- _WRITTEN REQUEST A_:
Translate this sentence from the passage on Syracuse–Colgate football into Spanish: "Skiddy warned the fan not to bet any money in 1931 based on what had happened in 1930."
- _WRITTEN REQUEST B_:
Rewrite the records from their beginning through the line containing "center [42, 8].", inclusive, with "screenshot" replaced by "image" and nothing else changed.

- _READING PASSAGE_:
┌────────

But he warned “The writer looks for Syracuse to play by far its best game of the season, possibly the best the Orange has played in five years. But there still remains the question as to whether it will be good enough. Colgate has a he-man football team in every sense of the word….Colgate gave Penn State a bad licking while Syracuse was decidedly lucky to win over the Nittany Lions, the Orange having it’s only really bad game of the year on that occasion.” One fan wrote a letter to him predicting a Syracuse victory based on the fact that Syracuse had beaten Michigan State, who had handed the more powerful 1930 Colgate team its only defeat of 1930- In October of that year. Skiddy warned the fan not to bet any money in 1931 based on what had happened in 1930. He also said of Andy Kerr that he “is a November coach. His teams reach their peak then. He doesn’t rush them in the early season but develops them gradually and surely. Vic Hanson, for his part, worried that on two previous occasions Syracuse teams had gone into games against Colgate with perfect records. Both emerged with imperfect records. (Actually there were five- 1903, 1904, 1913, 1914 and 1923- and there were to be three more before two undefeated Syracuse teams finally beat Colgate- in 1959 and 1987).
Skiddy reported a long talk with Bill Reid, the Colgate “Manager of Athletics” about scheduling. It had been the practice in those days to do what Kerr was so good at: play weak teams early, bring the team along slowly and build them up to a peak for the big games, (or game) at the end of the season. For this purpose, the “big time teams” would play a number of “small time teams” early, such as St. Lawrence, Hobart and Clarkson. Notre Dame had become nationally famous by dropping those types of games in favor of playing nothing but big time teams- from various parts of the country, thus causing the Irish to be the one team people looked to judge the quality of football in all the sections of the country- the first “America’s team”, if you will. Reid felt that other schools would soon follow suit. “I honestly think that an established football coach, once he begins to play major foes, would rather continue to keep his team primed for them all the time. The coach doesn’t like the idea of playing two or three strong teams, then dropping to easier opposition and trying to key his players up again.” Reid could not have imagined that Colgate would eventually be dropped by Syracuse as one of those “small time” teams. But that was a generation away. Skiddy and Reid also discussed the possibility of Syracuse-Colgate becoming a home and home series. Both agreed the Red Raiders would have to build a stadium with a capacity of 20,000 for that to be profitable. That never happened, perhaps one reason Colgate became small-time in the post war era.

└────────

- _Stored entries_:
┌────────

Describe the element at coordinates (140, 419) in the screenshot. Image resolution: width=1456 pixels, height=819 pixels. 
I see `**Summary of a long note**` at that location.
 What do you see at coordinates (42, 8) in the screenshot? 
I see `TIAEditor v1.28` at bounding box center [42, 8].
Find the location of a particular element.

└────────

- _FINAL ANSWER A_:
Skiddy advirtió al aficionado que no apostara dinero en 1931 basándose en lo que había ocurrido en 1930.

- _FINAL ANSWER B_:
Describe the element at coordinates (140, 419) in the image. Image resolution: width=1456 pixels, height=819 pixels. 
I see `**Summary of a long note**` at that location.
 What do you see at coordinates (42, 8) in the image? 
I see `TIAEditor v1.28` at bounding box center [42, 8].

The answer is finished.